Daniel estava perfeitamente sóbrio, o que era surpreendente. Letícia achava que ele era o tipo de cara que bebe até cair em festas.

– Bem, é meio constrangedor admitir isso, mas eu não sou muito fã de bebida alcoólica. Acho o gosto ruim. Prefiro Coca-Cola. – admitiu Daniel. – Mas não conta isso pra ninguém.

Letícia riu, pensando que finalmente havia alguma coisa em comum entre eles.

– Isso é ótimo. Você já é irritante naturalmente, imagina bêbado. Ninguém te suportaria.

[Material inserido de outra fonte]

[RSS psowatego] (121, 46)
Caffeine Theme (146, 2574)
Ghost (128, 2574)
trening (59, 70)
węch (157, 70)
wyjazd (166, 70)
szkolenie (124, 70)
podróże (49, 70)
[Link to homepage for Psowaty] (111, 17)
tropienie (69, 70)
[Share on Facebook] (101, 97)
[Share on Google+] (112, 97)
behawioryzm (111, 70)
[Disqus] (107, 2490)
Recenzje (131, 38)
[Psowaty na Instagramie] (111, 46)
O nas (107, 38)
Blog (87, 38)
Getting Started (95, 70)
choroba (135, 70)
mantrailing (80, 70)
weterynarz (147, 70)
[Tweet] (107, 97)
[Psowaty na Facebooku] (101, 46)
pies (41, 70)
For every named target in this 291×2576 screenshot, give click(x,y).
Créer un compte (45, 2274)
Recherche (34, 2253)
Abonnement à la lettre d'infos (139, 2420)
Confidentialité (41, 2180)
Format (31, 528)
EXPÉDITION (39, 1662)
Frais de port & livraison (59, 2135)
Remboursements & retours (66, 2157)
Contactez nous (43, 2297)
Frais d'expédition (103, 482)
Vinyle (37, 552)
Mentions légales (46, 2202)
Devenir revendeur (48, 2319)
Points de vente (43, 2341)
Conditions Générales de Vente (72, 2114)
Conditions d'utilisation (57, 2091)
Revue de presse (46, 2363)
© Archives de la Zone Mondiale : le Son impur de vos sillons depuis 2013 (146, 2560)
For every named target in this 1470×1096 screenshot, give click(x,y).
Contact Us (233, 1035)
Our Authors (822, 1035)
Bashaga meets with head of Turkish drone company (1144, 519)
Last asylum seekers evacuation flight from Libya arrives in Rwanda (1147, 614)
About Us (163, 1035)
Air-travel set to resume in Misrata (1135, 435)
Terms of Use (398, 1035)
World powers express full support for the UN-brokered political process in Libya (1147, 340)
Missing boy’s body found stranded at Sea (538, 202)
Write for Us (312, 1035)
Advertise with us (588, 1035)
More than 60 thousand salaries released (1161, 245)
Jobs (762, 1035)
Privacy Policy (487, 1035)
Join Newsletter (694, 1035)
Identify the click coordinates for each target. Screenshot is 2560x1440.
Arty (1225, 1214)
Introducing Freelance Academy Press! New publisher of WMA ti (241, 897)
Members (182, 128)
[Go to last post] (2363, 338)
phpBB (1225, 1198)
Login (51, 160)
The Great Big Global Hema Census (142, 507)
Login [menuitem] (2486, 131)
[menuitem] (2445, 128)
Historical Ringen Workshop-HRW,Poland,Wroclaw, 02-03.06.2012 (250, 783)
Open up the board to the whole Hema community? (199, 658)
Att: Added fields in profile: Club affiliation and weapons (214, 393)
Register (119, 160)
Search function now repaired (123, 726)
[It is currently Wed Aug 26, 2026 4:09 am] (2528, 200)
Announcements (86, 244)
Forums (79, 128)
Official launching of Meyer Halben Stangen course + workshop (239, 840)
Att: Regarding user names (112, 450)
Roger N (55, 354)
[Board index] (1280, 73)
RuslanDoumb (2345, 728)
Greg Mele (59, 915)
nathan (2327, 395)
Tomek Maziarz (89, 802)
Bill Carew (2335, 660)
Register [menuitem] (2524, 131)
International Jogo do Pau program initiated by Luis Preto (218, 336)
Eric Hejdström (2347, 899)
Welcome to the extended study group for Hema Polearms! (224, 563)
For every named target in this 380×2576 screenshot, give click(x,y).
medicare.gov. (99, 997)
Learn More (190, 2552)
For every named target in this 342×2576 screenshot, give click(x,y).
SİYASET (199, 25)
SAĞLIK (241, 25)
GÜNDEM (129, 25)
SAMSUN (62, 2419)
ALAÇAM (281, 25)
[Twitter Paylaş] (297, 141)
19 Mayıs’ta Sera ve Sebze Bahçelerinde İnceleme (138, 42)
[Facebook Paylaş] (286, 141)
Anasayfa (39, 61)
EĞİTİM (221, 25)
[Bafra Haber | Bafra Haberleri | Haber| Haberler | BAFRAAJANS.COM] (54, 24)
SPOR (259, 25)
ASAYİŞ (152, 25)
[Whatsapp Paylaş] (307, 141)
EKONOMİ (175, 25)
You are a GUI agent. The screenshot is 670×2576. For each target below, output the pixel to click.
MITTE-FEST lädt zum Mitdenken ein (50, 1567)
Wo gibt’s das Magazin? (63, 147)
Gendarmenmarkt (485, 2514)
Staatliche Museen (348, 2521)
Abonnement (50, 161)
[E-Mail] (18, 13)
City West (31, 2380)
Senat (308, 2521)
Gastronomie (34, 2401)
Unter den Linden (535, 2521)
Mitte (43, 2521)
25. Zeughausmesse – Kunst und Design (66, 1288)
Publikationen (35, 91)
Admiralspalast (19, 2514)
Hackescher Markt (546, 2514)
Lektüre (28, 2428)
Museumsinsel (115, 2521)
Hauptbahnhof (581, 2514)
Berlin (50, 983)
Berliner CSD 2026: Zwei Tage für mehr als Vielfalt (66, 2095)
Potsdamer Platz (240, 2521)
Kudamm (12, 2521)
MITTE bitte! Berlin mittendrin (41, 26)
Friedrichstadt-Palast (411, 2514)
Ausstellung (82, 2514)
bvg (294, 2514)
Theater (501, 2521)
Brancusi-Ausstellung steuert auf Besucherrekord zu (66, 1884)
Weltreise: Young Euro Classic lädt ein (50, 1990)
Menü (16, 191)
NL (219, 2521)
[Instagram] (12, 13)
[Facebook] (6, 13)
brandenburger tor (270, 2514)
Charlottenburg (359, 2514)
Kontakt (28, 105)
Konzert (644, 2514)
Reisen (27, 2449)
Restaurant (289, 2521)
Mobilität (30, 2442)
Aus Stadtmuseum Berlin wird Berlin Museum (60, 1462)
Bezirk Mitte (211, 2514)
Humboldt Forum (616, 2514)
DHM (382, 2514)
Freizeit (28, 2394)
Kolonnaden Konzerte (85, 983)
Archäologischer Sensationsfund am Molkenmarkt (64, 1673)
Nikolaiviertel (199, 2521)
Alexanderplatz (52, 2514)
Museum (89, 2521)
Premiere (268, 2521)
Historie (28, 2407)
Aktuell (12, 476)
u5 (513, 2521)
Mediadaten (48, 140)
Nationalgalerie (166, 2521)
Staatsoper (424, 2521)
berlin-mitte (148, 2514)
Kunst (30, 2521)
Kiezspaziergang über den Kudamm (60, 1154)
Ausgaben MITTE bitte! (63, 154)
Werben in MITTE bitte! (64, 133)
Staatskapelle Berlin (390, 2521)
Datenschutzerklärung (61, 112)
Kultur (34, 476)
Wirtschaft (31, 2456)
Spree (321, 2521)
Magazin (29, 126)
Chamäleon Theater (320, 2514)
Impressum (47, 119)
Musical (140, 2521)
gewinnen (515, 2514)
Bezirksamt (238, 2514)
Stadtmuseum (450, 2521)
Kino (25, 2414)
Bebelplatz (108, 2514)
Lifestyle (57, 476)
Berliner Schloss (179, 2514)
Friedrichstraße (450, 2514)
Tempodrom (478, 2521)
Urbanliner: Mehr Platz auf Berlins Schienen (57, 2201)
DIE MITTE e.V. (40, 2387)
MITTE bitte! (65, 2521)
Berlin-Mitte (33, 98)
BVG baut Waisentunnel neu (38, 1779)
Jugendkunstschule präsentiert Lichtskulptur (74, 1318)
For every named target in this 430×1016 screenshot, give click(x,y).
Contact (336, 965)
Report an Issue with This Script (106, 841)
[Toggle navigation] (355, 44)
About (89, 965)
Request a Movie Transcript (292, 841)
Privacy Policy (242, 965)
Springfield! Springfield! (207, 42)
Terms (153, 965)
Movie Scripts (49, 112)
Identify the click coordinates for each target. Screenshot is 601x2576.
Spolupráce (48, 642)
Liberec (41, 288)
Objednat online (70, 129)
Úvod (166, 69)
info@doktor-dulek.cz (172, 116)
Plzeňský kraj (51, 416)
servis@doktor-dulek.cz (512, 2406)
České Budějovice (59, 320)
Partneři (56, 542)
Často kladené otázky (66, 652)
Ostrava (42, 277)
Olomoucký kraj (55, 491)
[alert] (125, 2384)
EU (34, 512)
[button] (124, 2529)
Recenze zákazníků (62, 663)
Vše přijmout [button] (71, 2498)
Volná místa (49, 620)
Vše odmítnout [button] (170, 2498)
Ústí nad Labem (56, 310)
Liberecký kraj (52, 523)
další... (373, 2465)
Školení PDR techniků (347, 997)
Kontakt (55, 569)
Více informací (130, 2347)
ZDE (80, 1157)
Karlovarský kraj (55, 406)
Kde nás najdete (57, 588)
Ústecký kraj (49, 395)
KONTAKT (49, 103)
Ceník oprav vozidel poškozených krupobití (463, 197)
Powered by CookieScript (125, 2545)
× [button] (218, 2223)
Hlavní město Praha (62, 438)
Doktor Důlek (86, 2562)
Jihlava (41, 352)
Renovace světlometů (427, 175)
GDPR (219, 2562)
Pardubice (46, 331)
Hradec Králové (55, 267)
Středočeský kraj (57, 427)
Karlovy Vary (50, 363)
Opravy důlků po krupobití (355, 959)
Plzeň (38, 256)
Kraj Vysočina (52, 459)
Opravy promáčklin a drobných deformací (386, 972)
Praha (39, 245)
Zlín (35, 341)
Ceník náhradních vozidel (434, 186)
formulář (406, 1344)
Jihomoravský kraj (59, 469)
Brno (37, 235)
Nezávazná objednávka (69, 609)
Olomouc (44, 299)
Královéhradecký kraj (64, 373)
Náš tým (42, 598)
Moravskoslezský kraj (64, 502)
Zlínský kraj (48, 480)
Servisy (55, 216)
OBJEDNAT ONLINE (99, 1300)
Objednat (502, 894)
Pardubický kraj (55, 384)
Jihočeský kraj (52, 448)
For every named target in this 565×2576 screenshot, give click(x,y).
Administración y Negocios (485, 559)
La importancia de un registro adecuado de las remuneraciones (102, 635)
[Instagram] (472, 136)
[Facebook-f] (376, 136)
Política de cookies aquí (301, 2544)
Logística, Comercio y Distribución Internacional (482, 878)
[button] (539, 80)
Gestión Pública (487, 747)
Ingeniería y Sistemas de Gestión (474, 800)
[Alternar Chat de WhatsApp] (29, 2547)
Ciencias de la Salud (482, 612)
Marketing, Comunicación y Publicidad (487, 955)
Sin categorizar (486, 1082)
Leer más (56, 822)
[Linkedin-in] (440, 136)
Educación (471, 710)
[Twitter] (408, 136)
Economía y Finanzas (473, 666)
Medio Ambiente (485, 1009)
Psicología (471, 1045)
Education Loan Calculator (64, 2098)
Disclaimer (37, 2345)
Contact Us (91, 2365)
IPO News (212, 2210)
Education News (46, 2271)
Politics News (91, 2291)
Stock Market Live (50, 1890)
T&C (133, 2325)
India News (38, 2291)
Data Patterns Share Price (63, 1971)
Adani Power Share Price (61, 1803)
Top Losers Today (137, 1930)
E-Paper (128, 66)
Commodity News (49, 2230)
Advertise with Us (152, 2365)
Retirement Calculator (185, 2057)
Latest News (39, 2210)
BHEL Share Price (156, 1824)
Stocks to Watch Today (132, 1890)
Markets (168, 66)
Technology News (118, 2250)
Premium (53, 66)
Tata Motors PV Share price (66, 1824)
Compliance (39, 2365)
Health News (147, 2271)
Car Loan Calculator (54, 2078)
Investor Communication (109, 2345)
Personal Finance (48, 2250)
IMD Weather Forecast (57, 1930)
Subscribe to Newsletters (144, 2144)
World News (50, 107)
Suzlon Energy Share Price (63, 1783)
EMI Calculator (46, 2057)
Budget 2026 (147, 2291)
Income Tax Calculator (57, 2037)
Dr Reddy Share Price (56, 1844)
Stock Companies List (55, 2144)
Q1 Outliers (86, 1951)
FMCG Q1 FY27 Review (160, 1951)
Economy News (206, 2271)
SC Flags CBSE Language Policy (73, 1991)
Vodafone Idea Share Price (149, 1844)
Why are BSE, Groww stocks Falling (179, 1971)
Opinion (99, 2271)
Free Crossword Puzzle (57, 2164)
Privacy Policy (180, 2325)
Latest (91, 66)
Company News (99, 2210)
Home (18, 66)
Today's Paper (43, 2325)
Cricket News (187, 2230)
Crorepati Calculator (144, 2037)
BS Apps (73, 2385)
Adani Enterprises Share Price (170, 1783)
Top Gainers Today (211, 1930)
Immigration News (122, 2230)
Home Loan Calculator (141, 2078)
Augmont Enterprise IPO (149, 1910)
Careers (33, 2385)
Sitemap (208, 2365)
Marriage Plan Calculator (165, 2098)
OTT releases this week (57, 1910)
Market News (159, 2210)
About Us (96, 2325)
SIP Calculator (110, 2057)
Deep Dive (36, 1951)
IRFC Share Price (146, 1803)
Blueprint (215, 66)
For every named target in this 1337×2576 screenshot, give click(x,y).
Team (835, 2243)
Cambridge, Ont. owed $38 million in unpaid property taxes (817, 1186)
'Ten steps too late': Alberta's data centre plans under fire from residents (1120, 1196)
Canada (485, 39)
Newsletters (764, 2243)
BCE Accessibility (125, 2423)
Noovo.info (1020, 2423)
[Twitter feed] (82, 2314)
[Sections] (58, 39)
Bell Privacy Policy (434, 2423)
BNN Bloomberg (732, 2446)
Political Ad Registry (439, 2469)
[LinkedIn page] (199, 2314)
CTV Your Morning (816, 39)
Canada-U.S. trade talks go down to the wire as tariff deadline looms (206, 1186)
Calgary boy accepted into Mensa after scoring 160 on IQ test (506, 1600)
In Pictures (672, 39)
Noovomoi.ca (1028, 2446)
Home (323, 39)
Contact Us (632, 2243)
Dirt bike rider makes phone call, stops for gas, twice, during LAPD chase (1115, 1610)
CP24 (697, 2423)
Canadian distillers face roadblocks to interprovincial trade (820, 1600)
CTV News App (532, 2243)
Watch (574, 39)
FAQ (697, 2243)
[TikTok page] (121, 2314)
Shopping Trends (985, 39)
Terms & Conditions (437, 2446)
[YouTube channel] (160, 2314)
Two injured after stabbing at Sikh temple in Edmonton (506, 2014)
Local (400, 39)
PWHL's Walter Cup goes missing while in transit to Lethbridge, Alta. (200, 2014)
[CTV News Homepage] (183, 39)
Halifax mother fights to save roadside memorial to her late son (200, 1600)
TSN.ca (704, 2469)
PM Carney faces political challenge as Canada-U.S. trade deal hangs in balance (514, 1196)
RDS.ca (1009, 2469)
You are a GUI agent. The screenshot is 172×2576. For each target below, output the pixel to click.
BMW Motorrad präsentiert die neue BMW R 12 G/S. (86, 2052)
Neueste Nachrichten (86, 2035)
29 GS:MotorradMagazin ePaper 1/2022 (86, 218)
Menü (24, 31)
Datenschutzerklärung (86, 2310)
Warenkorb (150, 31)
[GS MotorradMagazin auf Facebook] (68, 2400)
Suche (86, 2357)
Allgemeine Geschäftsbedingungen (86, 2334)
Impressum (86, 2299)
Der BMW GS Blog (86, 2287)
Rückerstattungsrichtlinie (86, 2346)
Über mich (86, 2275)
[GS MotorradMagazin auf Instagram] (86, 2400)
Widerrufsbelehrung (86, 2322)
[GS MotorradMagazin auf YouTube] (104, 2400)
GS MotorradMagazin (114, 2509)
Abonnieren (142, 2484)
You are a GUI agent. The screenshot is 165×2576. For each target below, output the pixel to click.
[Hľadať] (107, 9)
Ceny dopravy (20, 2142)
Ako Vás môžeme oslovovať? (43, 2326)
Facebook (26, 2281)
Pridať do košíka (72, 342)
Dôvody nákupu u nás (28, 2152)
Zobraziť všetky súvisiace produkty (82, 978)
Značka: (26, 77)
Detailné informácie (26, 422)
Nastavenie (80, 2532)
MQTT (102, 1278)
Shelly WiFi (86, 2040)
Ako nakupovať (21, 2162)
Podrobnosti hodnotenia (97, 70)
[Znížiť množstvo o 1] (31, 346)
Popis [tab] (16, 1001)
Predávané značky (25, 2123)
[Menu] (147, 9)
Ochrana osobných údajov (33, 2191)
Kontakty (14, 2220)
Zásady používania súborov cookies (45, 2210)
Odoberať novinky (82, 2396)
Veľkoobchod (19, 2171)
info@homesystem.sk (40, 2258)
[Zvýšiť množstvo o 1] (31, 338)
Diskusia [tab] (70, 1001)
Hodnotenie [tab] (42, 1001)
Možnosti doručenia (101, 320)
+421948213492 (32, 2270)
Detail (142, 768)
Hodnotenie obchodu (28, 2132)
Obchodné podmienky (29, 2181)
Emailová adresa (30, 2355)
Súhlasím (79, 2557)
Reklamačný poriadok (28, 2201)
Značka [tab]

– Engraçadinha. Então, vamos lá?

Ele sorriu gentilmente e gesticulou em direção à festa. Letícia olhou bem para Daniel e sorriu de volta. O garoto olhou para aquele rostinho angelical e teve certeza de que aquele sorriso era o mais lindo do planeta Terra. Ela continuou sorrindo e fechou bruscamente a porta na cara dele.

– Ei, isso doeu! E não foi muito gentil da sua parte! – ela o ouviu reclamar. Letícia riu baixinho e voltou a se sentar na cama. Recolocou os tampões de ouvido, abriu o livro na página que tinha parado e continuou sua leitura.

Ela não fazia ideia de que aquele sossego duraria muito pouco.